Local condensation of charge-$4e$ superconductivity at a nematic domain wall

Shortly after the development of the BCS model for superconductivity, it was recognized that a gas of bosons could also form a coherent state of pairs of bosons before the Bose-Einstein condensation of individual particles, provided that strong enough attractive interactions are present [1, 2]. In condensed matter systems, pair condensation of bosonic quasiparticles has been studied in various settings, from biexcitons in semiconductors [3, 4] to two-magnon bound states in frustrated magnets [5, 6]. A fascinating possibility is the emergence, in superconducting materials, of a coherent state of pairs of Cooper pairs, dubbed quartets [7, 8, 9, 10, 11, 12]. Theoretically, a charge-$4e$ superconducting state is expected to display gapless excitations [13, 14] and half flux-quantum vortices [10]. Experimentally, charge-$4e$ bound states have been recently invoked to explain puzzling magneto-transport data in kagome superconductors [15, 16].

In the case of bosonic particles, the state with paired bosons is thermodynamically stable only when there is more than one bosonic “flavor” available for condensation (e.g. spin-1 bosons) [17]. This suggests that “multi-flavor” superconductors are a promising setting to search for charge-$4e$ superconductivity. Indeed, theoretical proposals for quartet formation have included spin-3/2 systems [18], spinor condensates [19], multi-band superconductors [20], pair-density waves [10, 21, 22, 23, 24, 25, 26, 27], and multi-component superconductors [28, 29, 30, 31, 32, 33]. In the latter case, the superconductor is described by multiple gap functions related by lattice symmetries, $\boldsymbol{\Delta}=\left(\Delta_{1},\,\Delta_{2},\cdots\right)$; in group-theory jargon, $\boldsymbol{\Delta}$ transforms as a multi-dimensional irreducible representation (IR) of the point group. A broad range of pairing states belong to this category, including several versions of $p$-wave and $d$-wave states in tetragonal, hexagonal, and cubic lattices [34, 35]. More importantly, there is experimental evidence for the realization of multi-component pairing in various systems of interest, from heavy-fermions [36, 37, 38] to moiré superlattices [39] to doped topological insulators [40, 41, 42].
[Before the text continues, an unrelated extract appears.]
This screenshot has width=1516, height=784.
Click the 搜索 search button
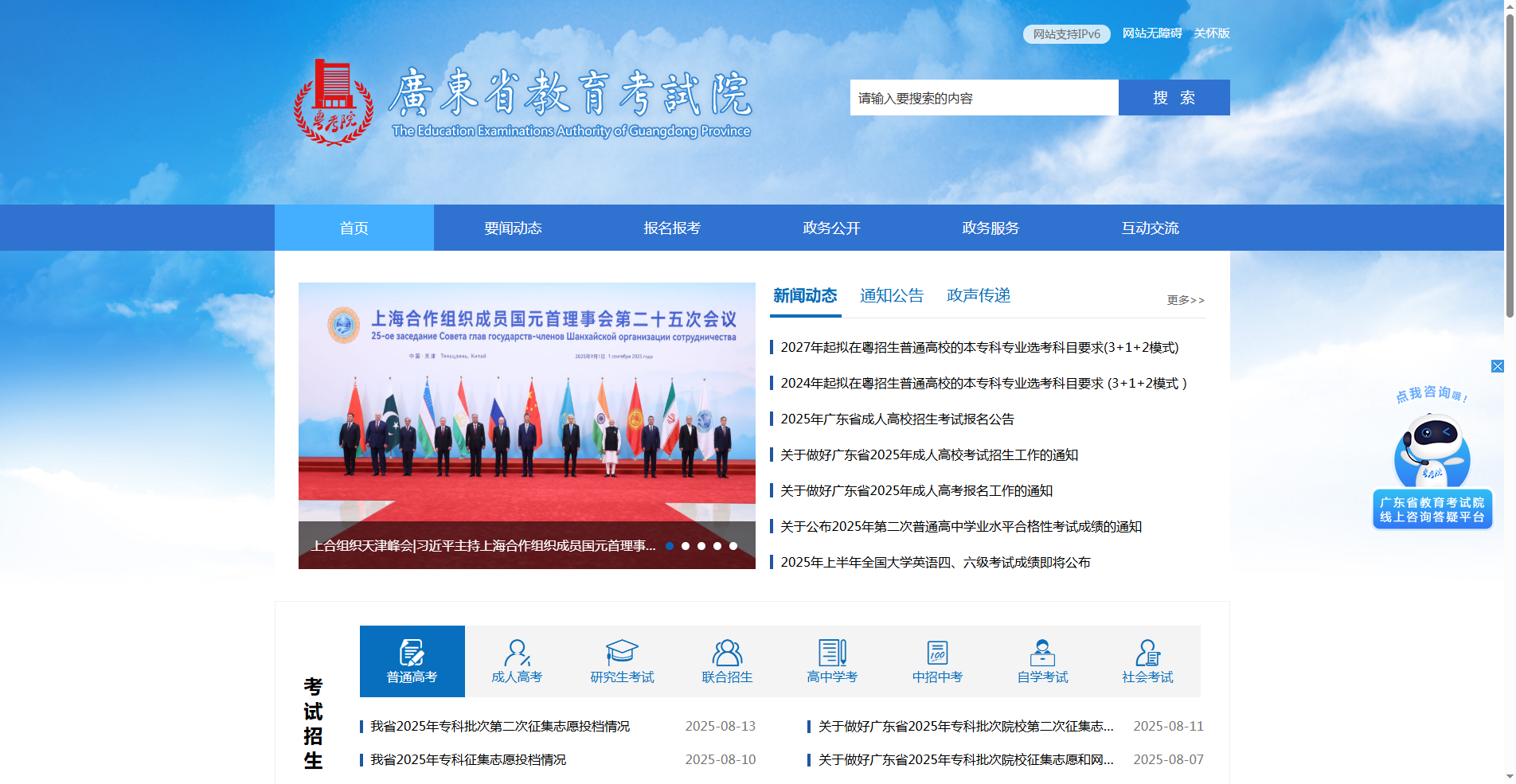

Charge-$4e$ order emerges in multi-component superconductors via the condensation of a complex-valued composite order parameter $\left\langle\boldsymbol{\Delta}\cdot\boldsymbol{\Delta}\right\rangle\neq 0$ (distinct from the real-valued composite $\left\langle\boldsymbol{\Delta}^{\dagger}\cdot\boldsymbol{\Delta}\right\rangle$), while the superconducting order parameter itself remains zero, $\left\langle\boldsymbol{\Delta}\right\rangle=0$, such that the transition temperature of the composite order, $T_{4e}$, is larger than the superconducting one, $T_{c}$ [28, 43]. This spontaneous symmetry-breaking, which is driven by fluctuations and thus not captured by mean-field approaches, lowers the $U(1)$ gauge symmetry to $Z_{2}$; the latter is further broken if $\left\langle\boldsymbol{\Delta}\right\rangle$ becomes non-zero. It is said then that the charge-$4e$ and charge-$2e$ superconducting states are intertwined, and that the former is a vestigial order of the latter [44, 45].

The main obstacle for the stabilization of charge-$4e$ vestigial order is the competition with other vestigial phases, most notably nematic and ferromagnetic. Indeed, besides $U(1)$ symmetry, the ground state of a multi-component superconductor also breaks either time-reversal (chiral superconductor) or rotational symmetry (nematic superconductor) [46]. These additional symmetries can be broken before the onset of superconductivity via the condensation of real-valued composite order parameters. Large-$N$ and variational calculations found that the corresponding vestigial nematic and ferromagnetic orders generally preempt the onset of charge-$4e$ order [47, 48] – except for the special case of a hexagonal nematic superconductor [28].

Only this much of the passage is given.